When you have multiple servers (Horizontal Scaling), you need a way to distribute traffic among them. Enter the Load Balancer (LB).
A Load Balancer acts as the entry point to your system. It accepts requests from clients and routes them to the appropriate backend server.
Core Concepts
1. Virtual IP (VIP)
Clients don’t talk to individual servers (IP1, IP2). They talk to the VIP of the Load Balancer. The LB then forwards the request internally.
2. Health Checks
The LB constantly pings your servers (“Are you alive?”). If a server crashes, the LB stops sending traffic to it. This ensures High Availability.
3. High Availability (HA) for the LB itself
If the LB crashes, your whole site goes down. To prevent this, we use Redundancy (Active-Passive LB setup).
%%{init: {'theme': 'dark'}}%%
graph TD
Client --> VIP[Virtual IP]
VIP --> LB1[Active LB]
VIP -.-> LB2[Passive LB]
LB1 --> S1[Server 1]
LB1 --> S2[Server 2]
LB1 --> S3[Server 3]
style LB1 fill:#99ff99,stroke:#333
style LB2 fill:#ff9999,stroke:#333
Load Balancing Algorithms
How does the LB decide which server gets the next request?

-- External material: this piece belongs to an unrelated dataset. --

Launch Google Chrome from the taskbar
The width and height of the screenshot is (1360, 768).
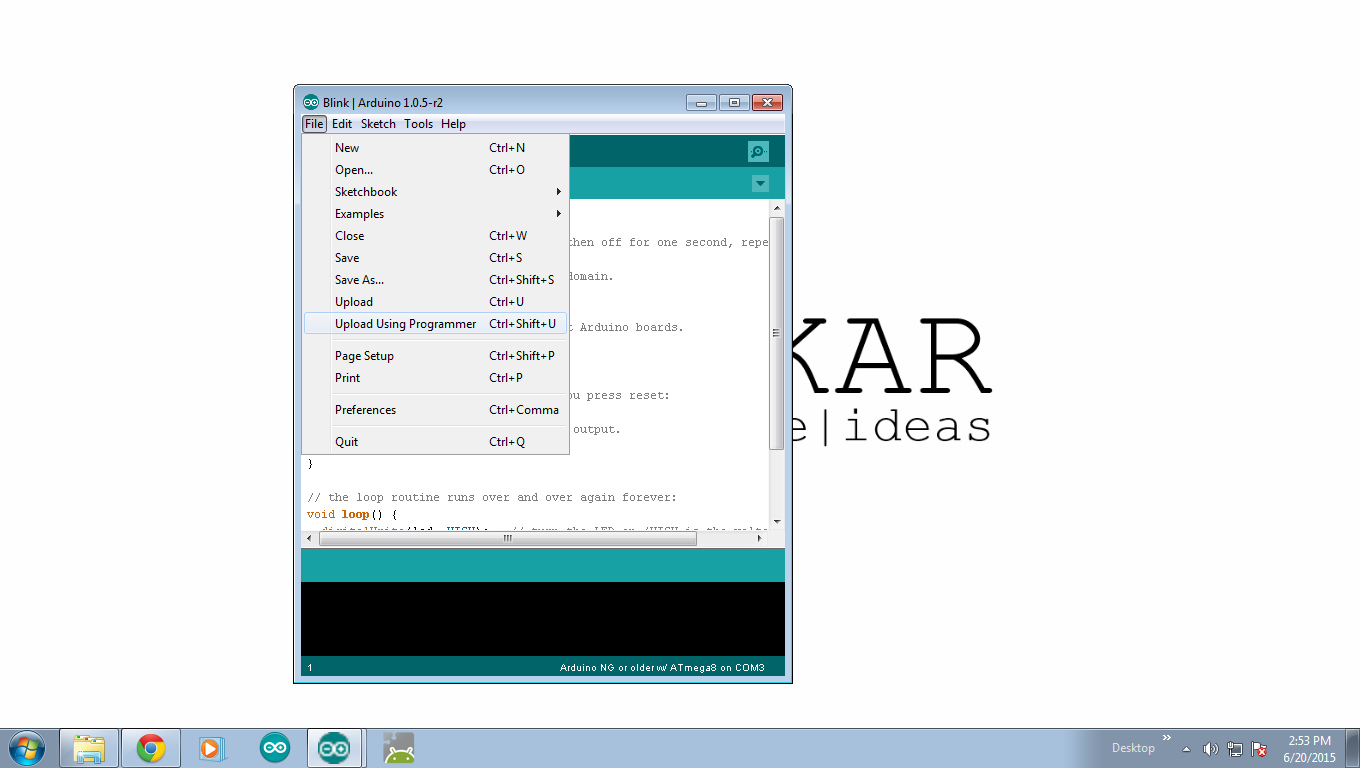pos(150,747)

| Algorithm | Description | Use Case |
|---|---|---|
| Round Robin | Cyclic order (S1 -> S2 -> S3 -> S1). Simple. | Servers with equal specs. |
| Weighted Round Robin | Assigns more requests to powerful servers. | Heterogeneous fleet (some big, some small servers). |
| Least Connections | Sends to the server with fewest active connections. | Long-lived connections (e.g., WebSocket, Chat). |
| Least Response Time | Sends to the fastest responding server. | Performance-sensitive apps. |
| IP Hash | Hashes Client IP to map to a specific server. | Session Stickiness (Ensure User A always goes to Server 1). |
Timeline of a Request
- Client sends request to
api.example.com(VIP). - LB receives request.
- LB checks Health Status of backend pool.

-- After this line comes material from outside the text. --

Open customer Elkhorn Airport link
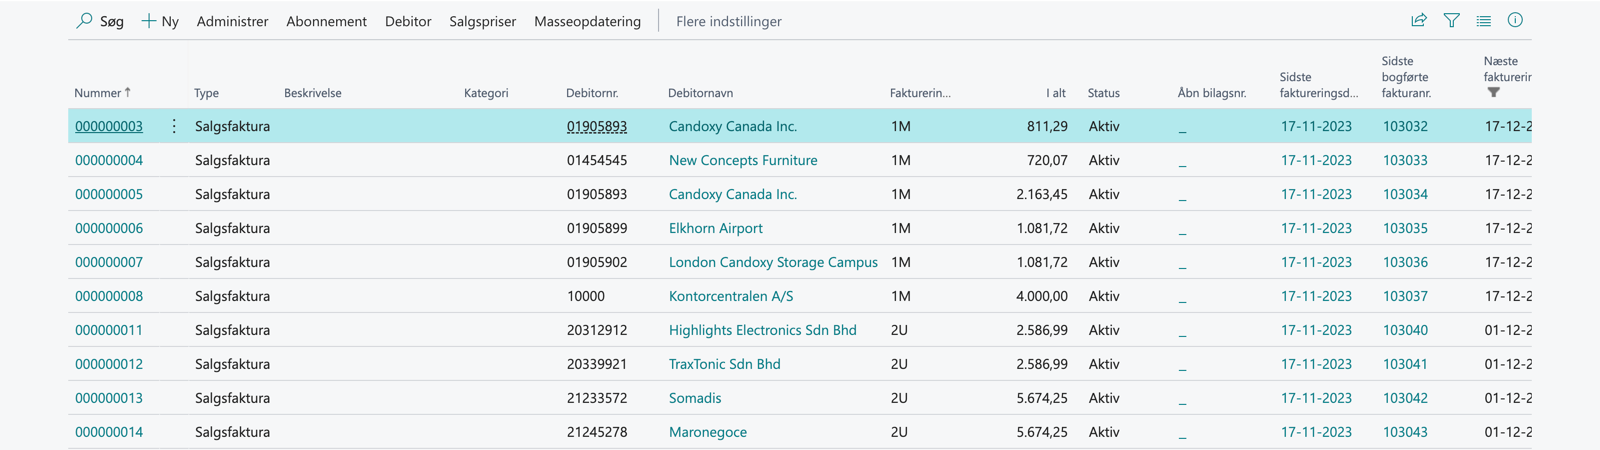pyautogui.click(x=715, y=228)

- LB selects a server using an Algorithm (e.g., Round Robin).
- LB forwards request to
Server 2. Server 2processes and responds.
Conclusion
Load Balancers are essential for scaling. They provide:
- Scalability: Add servers seamlessly.
- Availability: Automatically bypass dead servers.
- Flexibility: Perform maintenance on servers without downtime.
However, remember that the LB itself can be a bottleneck or a single point of failure if not configured with redundancy.